Savio Brotherhood travels to Italy

By Rev. Tyler R. Tenbarge

Special to The Message

The pilgrims stand for a photo in front of the Basilica of St. Francis of Assisi in Assisi, Italy. Photos courtesy of Father Tyler Tenbarge

In October 2018, 14 teenage guys from several parishes around the diocese gathered at the then-newly-opened Father Deydier House of Discernment at St. Boniface Parish’s  Sacred Heart Church. Some of their dads stood around the edges of the dining room as the first three residents of the House of Discernment shared their stories of discipleship and of discernment. 

“Discipleship and discernment” would become the aim of this new brotherhood.

That Sunday evening was the first “Savio Night” hosted by the Diocese of Evansville Office of Vocations; and from that night onward, the patron saint of this brotherhood, St. Dominic Savio, has been drawing more young men to know Jesus Christ and to live the promises of St. Dominic Savio to pray, feast, befriend and sacrifice.

This past March, some of those original teenage guys visited their patron in Turin, Italy.

In order to qualify for the pilgrimage, each Savio guy had to have attended at least a dozen Savio events by July 2022. These included monthly gatherings at the House or in Jasper, Saturday morning fun-runs, Discernment Retreat weekends, etc. They also had to raise $4,150 to pay for the pilgrimage, $1,650 of which they could earn as scholarships through faith-formation activities like praying daily rosaries with other pilgrims before the trip; reading about the lives of Saints we would be visiting; reading Scripture; listening to discernment podcasts, etc.

Landon Kiesel and Eliott Church journal one evening at a chapel in Turin before Night Prayer.

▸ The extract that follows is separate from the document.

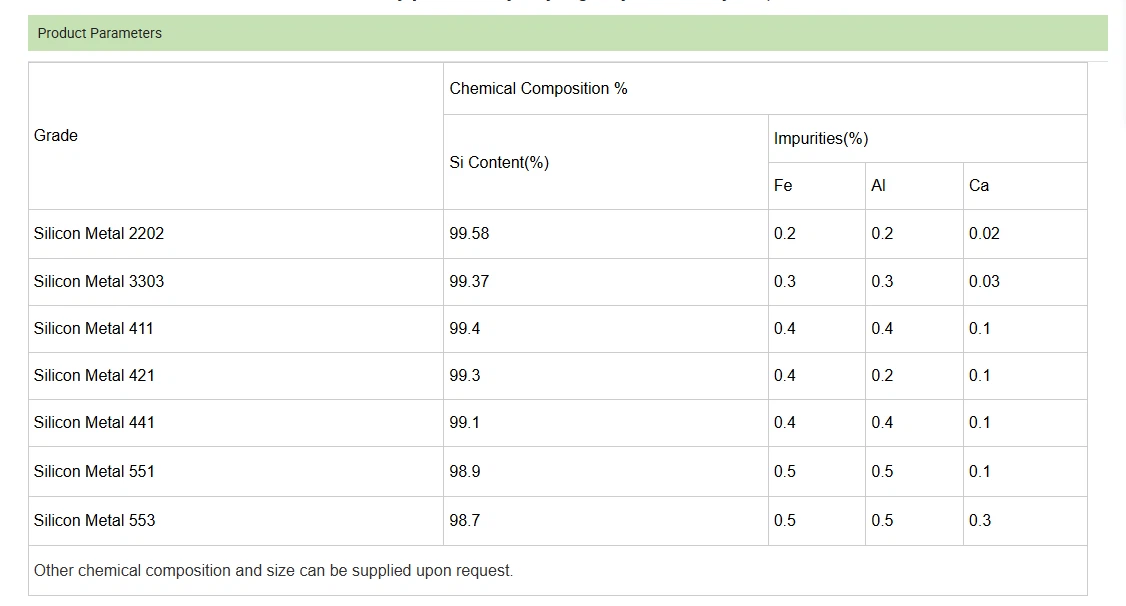Click the Silicon Metal 411 grade cell
Screen dimensions: 1126x606
[x=94, y=329]
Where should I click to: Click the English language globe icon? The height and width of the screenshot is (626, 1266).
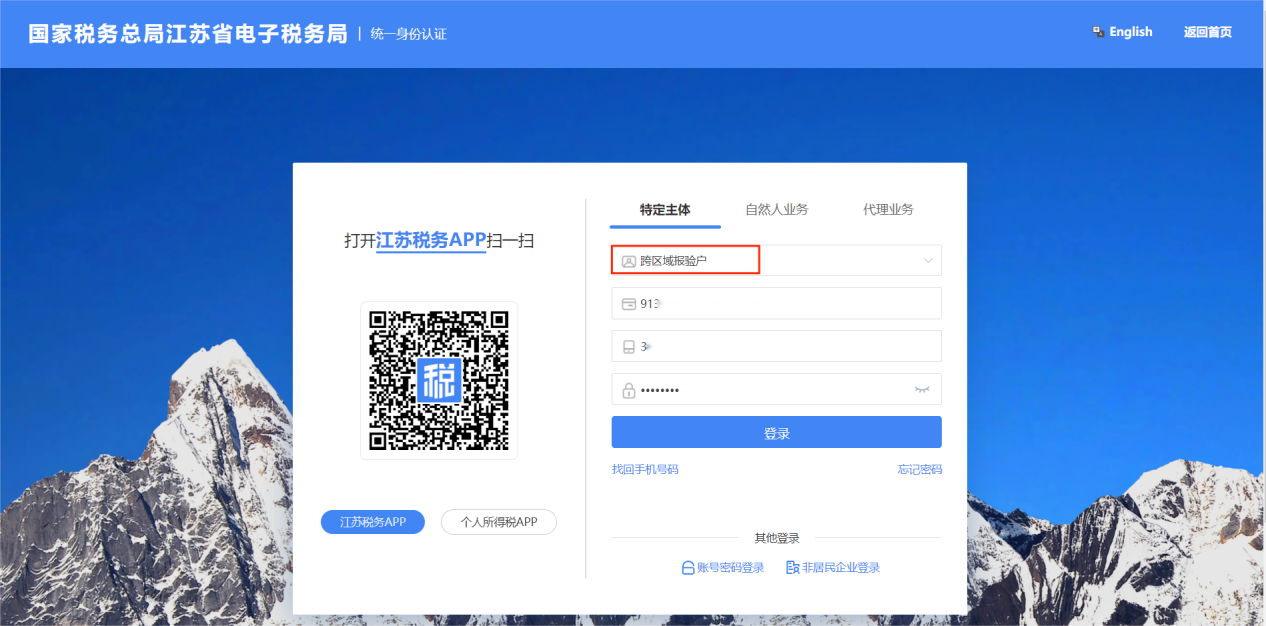1098,32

After finishing up fundraising and earning their scholarships, and three in-person meetings for both formation and information, the guys were ready to depart.

Twenty-one high school juniors and seniors piled onto a bus March 23 at Sacred Heart. Bishop Joseph M. Siegel had come to offer his blessing, and many parents and siblings were there to wave goodbye. The boys were accompanied on the 10-day pilgrimage by Father Luke Hassler, pastor of St. Mary Parish in Ireland, and who assists with the growing Savio brotherhood in Dubois County; three former House residents; three Savio dads; and Father Tyler Tenbarge. After landing in Rome March 24, the pilgrims made their way from Rome to Assisi and to Florence before reaching their final destination in Turin, the city where St. Dominic Savio went to school and is buried. They returned home April 2 – Palm Sunday.

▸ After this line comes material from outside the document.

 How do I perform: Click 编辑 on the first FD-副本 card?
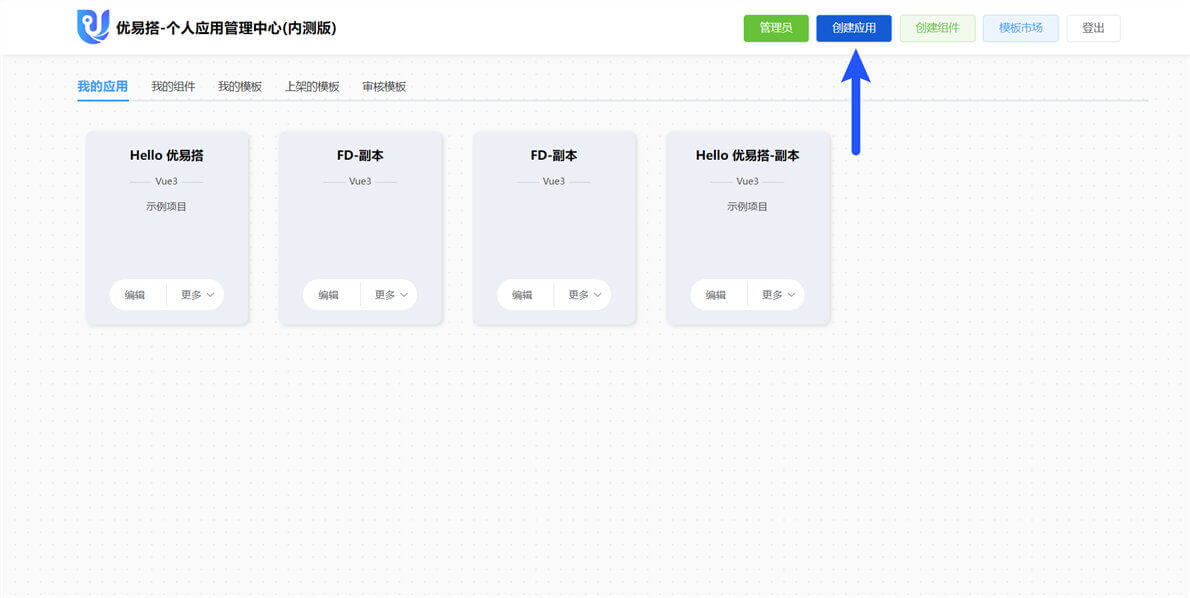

Capturing the beauty and power of the pilgrimage for any of the 29 who went to Italy is difficult, let alone to capture it for all of them. That said, there were some highlights.

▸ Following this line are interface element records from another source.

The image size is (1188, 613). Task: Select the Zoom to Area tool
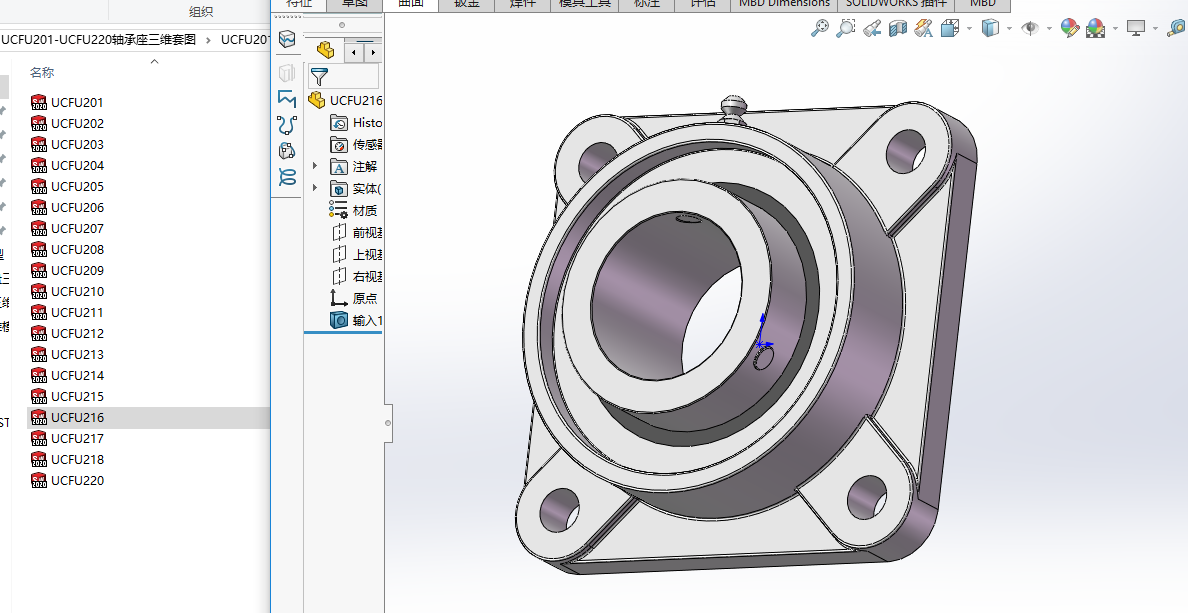click(846, 29)
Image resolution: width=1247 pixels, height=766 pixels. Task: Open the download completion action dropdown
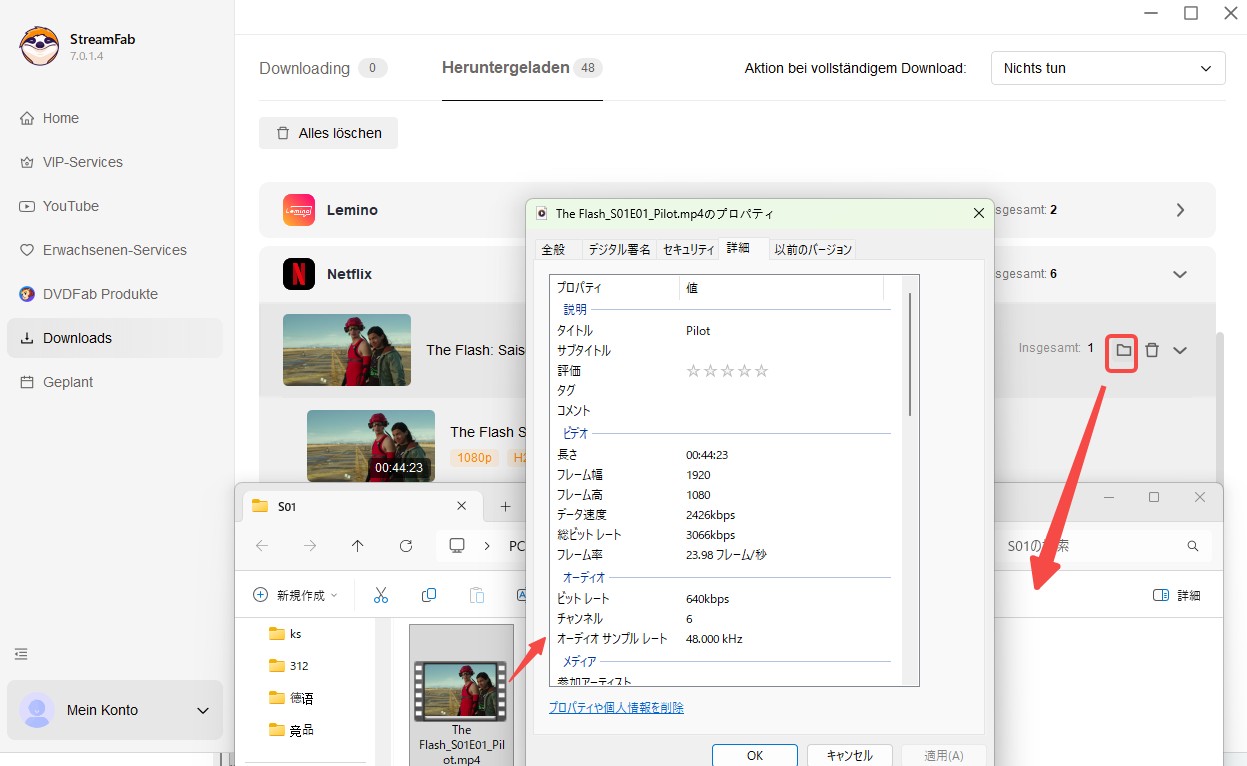pyautogui.click(x=1107, y=68)
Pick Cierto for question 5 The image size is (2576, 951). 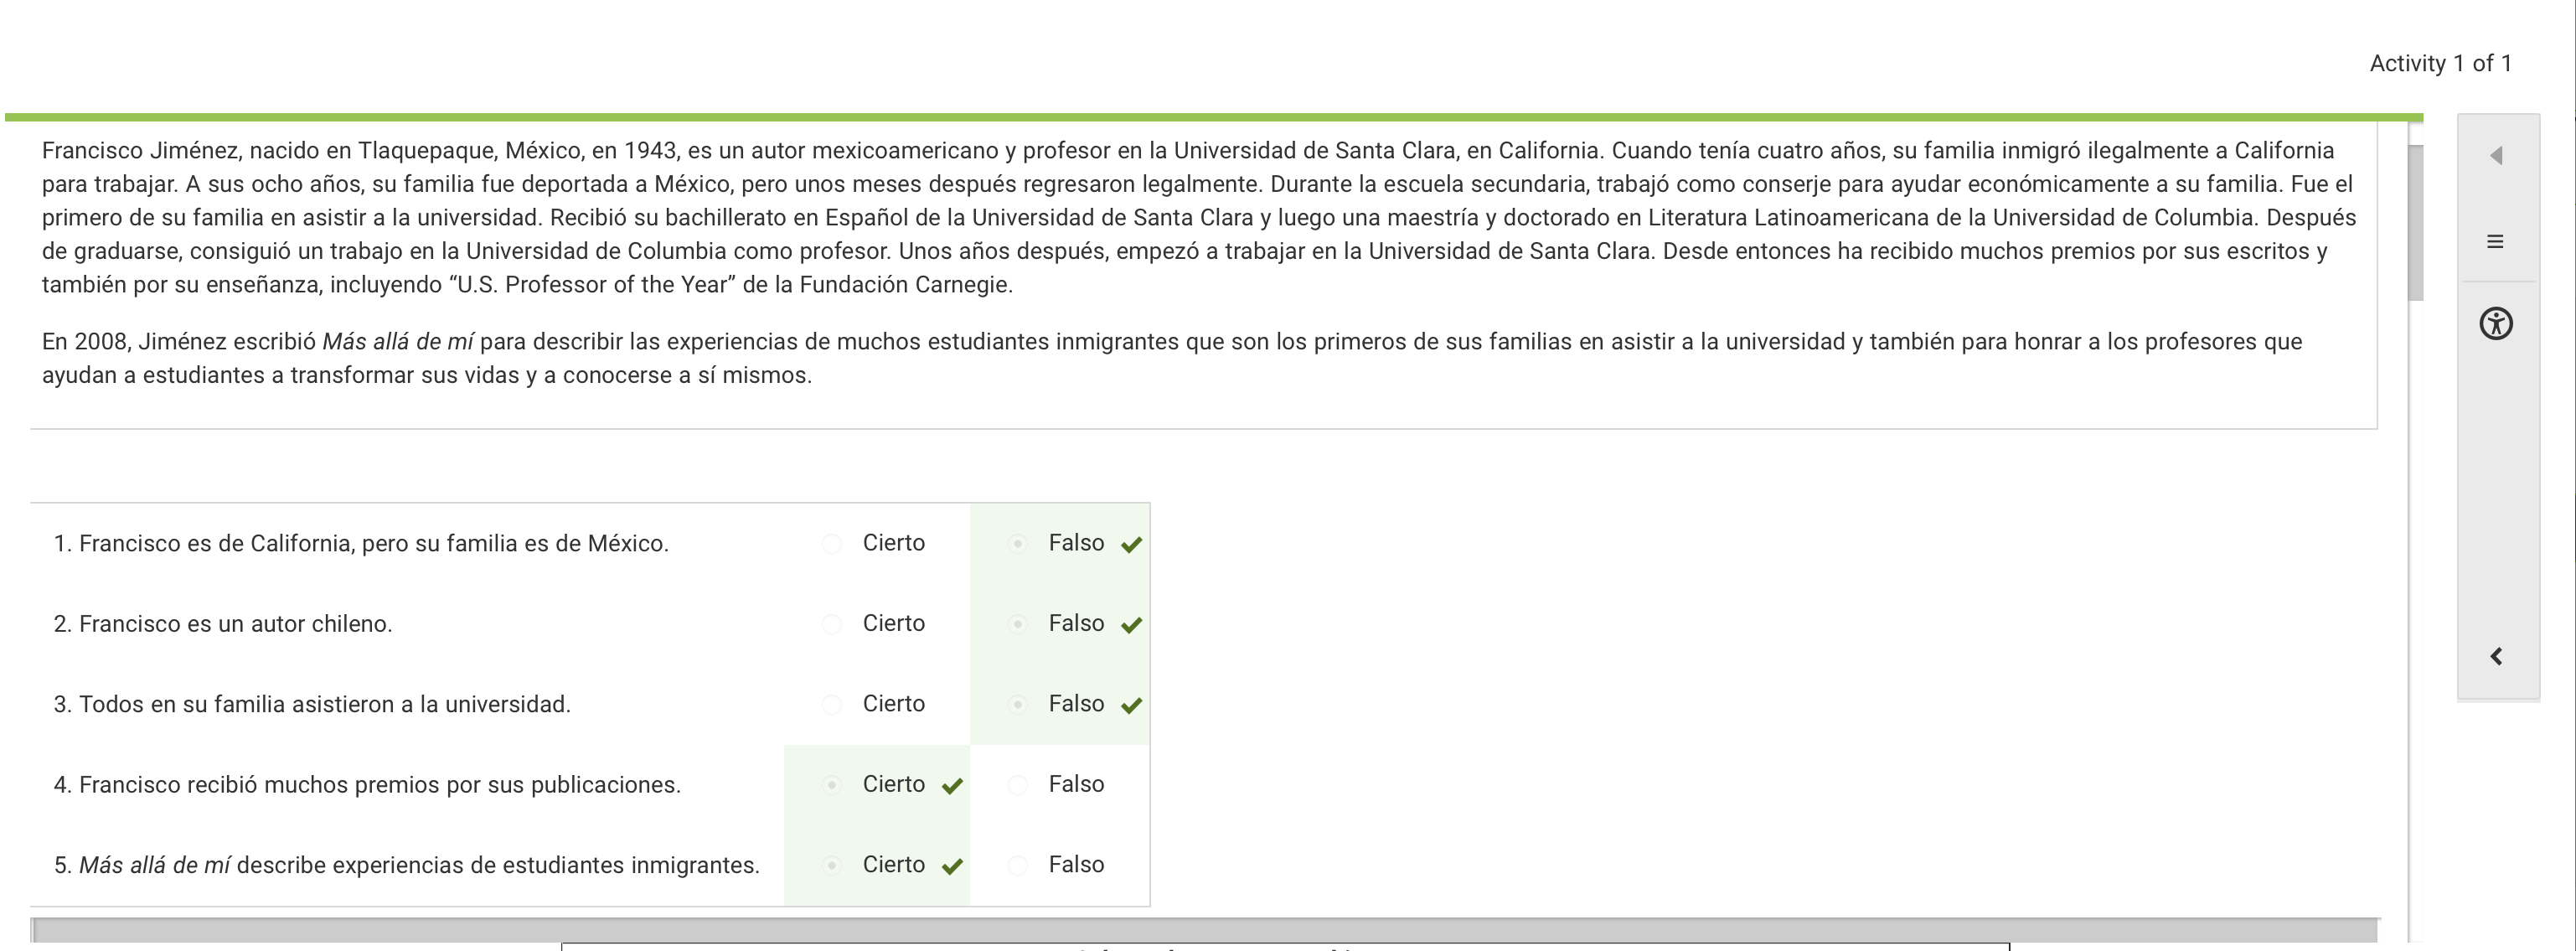tap(832, 865)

Within hours of arriving in Rome, the group visited the Catacombs of St. Callixtus where they also had their first Mass together. The pilgrims started their time in Italy where the first Christians started the Church in Rome. 

Sunday morning offered an optional holy hour at the Vatican – which nearly every pilgrim elected to do – and the next hour of the morning was spent playing Ultimate Frisbee before a Papal Audience and blessing at Saint Peter’s Basilica. 

At Assisi, these 21 teenage boys lined up to visit the tomb of Blessed Carlo Acutis. Bl. Carlo, who died as a teenager, had his own devotion to St. Dominic Savio. Carlo is the first person on the road to Sainthood to be buried in jeans and tennis shoes. The boys could see, in this Blessed guy, their own potential for holiness.

As blessed as those other places were, Turin was the ultimate goal. 

Nearly 200 years ago, a priest named Don Bosco started reaching out to teenage guys around the city of Turin. He wanted to provide for them – materially and spiritually. His example and mission inspired the Savio brotherhood in our diocese. There, in Turin, the pilgrims visited the tombs of St. Dominic Savio and St. John Bosco; played sports in the piazza where Dominic and his friends would have played; and, on the final day, had a Mass in the same church where St. Dominic attended Mass daily with Fr. Bosco. 

As that final Mass came to a close, Father Luke and Father Tyler left the sanctuary. The Savio guys spontaneously prayed aloud the Promises of St. Dominic Savio, which many of them know by heart, before chanting together the Salve Regina. This tender, unexpected moment brought some of the adults to tears. 

As noted at the beginning of this story, some teenage boys gathered in Evansville in October 2018 to begin a brotherhood under the patronage of St. Dominic Savio. That brotherhood has grown to include more than 200 current and former Savio guys from more than half of the parishes in our diocese. On that last day of the pilgrimage this spring, the Lord Jesus Christ showed us the fruit of what He planted five years ago. 

These boys get it. They have learned who Saint Dominic Savio was, what he believed and how he lived. Now, today, they live their own discipleship and discernment as the patron would have; and for these 21, they do so inspired for having been to meet their model.

Father Tyler serves as Diocese of Evansville Director of Vocations, and House of Discernment Chaplain and Director.